There was a covered railroad bridge across the gorge just upriver of the toll bridge, visible in the second and third images at the right. This bridge was built for the Cheshire Railroad a few months after the completion of the railroad between Fitchburg and Bellows Falls in 1849. The covered railroad bridge was judged to be unsafe and was replaced by an uncovered stone arch bridge in 1899 which still stands (see the fifth image at the right).

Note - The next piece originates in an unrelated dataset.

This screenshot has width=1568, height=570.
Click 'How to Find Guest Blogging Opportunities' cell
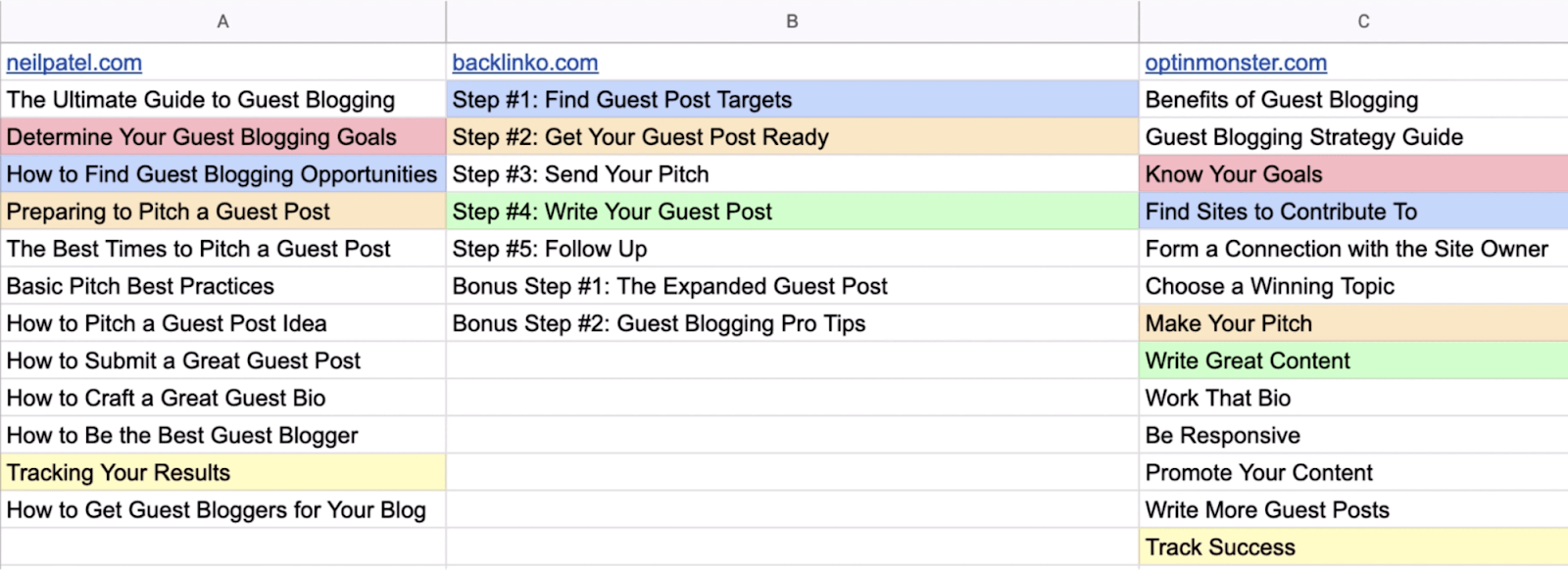point(221,174)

There were also a series of railroad bridges upriver from the gorge, near the dam, for a different railroad line: a covered bridge in 1851, an iron lattice bridge in 1882, and the current steel girder bridge in 1912.

There were major spring log drives on the Connecticut River from 1869 to 1915, with smaller drives through 1919. Some of the logs were pulled out of the river above the dam and the falls, and used in local paper mills, but some were sent over the dam and down the falls, with men in the gorge guiding the logs. Most of the logs were sent to sawmills near Holyoke, Massachusetts. Logs were stored in coves along the river, including Albees Cove just upriver of Bellows Falls. Stone piers were built at intervals around these coves, which were used to anchor long logs that were chained between the piers just before the log drive. The tops of those piers were later removed, but the shortened pillars of stone can still be seen at low water.

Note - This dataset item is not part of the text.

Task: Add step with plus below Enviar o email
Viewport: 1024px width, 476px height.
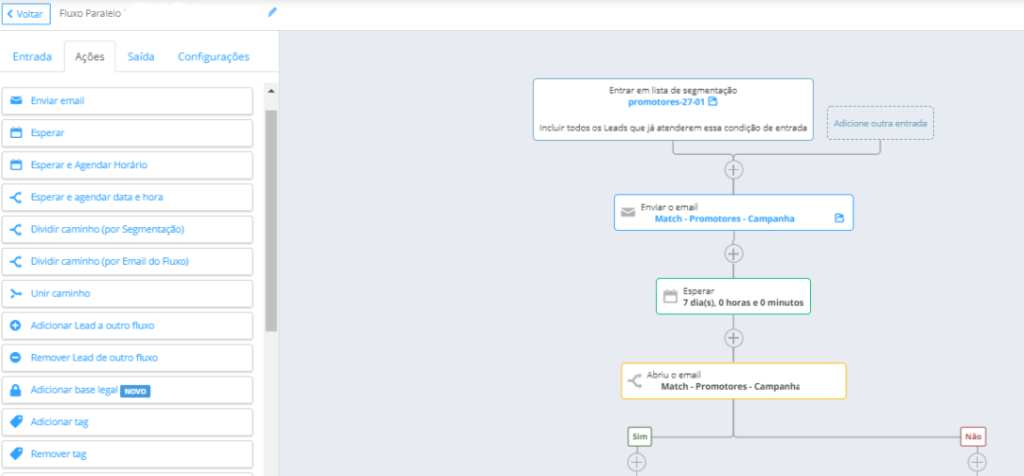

Two people are known to have traversed the falls and survived. The first was an "Indian woman" (before 1781, when it was reported) who made the trip lying down in a canoe. She had been attempting to cross the river above the falls but was pulled into the falls by the current. The second was Captain Paul Boyton, who passed through the falls in a rubber floating suit on October 30, 1879, with about 2,000 spectators. "[Boyton] said the water bore him down with a terrible weight to the bottom of the channel and for a few moments he confidently expected it would hold him there to his death."

There are two groups of petroglyphs on the Vermont side of the falls, called the Bellows Falls Petroglyph Site, just downstream of the Vilas Bridge. Depending on the height and density of the riverbank vegetation, and the river level, the petroglyphs may be visible through binoculars from near the eastern end of Bridge Street in Bellows Falls, without climbing down the steep bank.